THE ‘SESSIONS’

The present sittings of the Fermanagh County Court have been exceedingly dull.

There were no laughable cases, no big fights over bogs, but just a lot of simple suits which should have been heard in the Petty Sessions Court.

Farmers bring even the trespass of a duck to be decided by his Honour in preference to the cheaper and more expeditious hearing before their Worships.

THE NINTH COMMANDMENT

The more one attends Law Courts, the more one is convinced that the Commandment, ‘Thou shalt not bear false witness’, is a dead letter.

‘Oh, do you hear the lies he is swearing,’ exclaimed a man in court to me, when a will case was being heard.

There were two probate suits, and in each it was put forward by the plaintiffs that the wills were forgeries.

It is almost inconceivable that such an allegation could be made in a Court of Law.
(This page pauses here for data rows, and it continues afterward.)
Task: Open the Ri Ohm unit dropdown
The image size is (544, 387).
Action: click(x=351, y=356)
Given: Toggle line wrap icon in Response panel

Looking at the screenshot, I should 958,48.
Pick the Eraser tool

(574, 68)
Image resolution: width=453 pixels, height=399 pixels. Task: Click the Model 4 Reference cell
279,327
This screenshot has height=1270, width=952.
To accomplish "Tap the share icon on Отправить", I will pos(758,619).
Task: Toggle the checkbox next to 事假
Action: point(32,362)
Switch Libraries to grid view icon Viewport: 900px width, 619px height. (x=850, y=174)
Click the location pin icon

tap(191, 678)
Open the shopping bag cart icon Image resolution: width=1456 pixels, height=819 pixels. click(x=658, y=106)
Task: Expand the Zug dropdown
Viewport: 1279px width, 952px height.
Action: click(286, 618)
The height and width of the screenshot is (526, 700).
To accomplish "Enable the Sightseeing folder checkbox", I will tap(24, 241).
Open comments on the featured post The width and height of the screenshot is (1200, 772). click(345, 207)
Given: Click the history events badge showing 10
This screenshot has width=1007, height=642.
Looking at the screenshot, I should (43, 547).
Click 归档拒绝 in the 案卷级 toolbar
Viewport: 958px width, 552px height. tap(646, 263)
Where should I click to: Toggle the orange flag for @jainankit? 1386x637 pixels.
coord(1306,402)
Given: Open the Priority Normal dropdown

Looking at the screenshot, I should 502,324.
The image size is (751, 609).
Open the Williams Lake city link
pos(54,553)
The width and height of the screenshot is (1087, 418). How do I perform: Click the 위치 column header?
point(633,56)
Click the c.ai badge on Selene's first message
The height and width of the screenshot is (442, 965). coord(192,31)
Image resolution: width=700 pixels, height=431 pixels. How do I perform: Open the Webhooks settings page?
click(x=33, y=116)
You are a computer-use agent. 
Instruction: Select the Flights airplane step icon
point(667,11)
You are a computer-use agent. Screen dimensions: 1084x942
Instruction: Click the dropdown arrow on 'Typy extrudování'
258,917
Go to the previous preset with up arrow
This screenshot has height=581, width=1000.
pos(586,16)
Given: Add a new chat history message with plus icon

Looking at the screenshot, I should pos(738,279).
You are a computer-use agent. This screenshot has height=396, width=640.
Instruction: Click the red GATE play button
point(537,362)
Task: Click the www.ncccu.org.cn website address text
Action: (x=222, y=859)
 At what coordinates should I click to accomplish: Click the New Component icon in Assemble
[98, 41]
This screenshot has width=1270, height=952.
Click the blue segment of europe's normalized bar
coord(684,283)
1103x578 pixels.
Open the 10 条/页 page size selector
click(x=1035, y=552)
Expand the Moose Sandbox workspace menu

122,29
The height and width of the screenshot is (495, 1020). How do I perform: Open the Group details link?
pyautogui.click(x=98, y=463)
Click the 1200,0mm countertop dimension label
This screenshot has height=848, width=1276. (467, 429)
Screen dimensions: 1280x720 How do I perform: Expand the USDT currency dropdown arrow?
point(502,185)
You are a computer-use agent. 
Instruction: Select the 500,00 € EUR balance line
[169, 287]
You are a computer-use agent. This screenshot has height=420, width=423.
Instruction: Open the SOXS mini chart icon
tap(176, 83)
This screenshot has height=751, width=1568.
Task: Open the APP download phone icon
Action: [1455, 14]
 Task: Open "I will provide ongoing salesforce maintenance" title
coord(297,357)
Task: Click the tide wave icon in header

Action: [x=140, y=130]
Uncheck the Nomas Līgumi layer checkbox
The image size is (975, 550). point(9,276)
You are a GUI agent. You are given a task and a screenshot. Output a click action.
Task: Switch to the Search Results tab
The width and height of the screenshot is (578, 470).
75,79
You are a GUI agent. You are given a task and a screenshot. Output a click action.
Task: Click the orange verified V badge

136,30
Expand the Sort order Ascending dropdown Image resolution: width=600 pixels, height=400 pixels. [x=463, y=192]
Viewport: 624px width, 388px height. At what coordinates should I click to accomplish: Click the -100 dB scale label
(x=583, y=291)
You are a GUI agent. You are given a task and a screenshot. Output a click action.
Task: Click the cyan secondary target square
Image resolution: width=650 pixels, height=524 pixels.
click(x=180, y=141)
And yet the hard swearing on both sides was such that one party must have been telling lies for all they were worth.

A CAT STORY

In a Fermanagh school last week, a child was set the task of writing an essay on a kitten. It was home work, and the child next day presented to his teacher an excellent essay, in which he stated that the kitten was ‘the offspring of a cat’.

The use of the word ‘offspring’ aroused the suspicion of the teacher, and the child confessed that his parents aided him with his essay. The teacher then set the boy the task of writing in school the essay over again.

After much cogitation, the effort concluded, and the child’s essay read: ‘The kitten has a tail and four legs. It is the spring off a cat.’

THE SHELBOURNE HOTEL

The Enniskillen Workhouse is within sight of its demise. Mr. W. J. Brown used to liken it during the past 20 years to the Shelbourne Hotel, and was urging that the inmates should be boarded out in that palatial hotel and thus save the ratepayers considerable expense.

Yet when the proposal was put in a concrete form by Mr. Wm. Elliott, J. P., and carried, Mr. Brown’s name was found amongst those of the opposition.

What is the reason underlying this change of face, for Mr. Brown was always the foremost advocate of ‘burning the workhouse’, and getting rid of this cumbersome and costly institution? Were not Mr. Elliott and Mr. Brown recently in opposite camps at the last ‘road sessions’?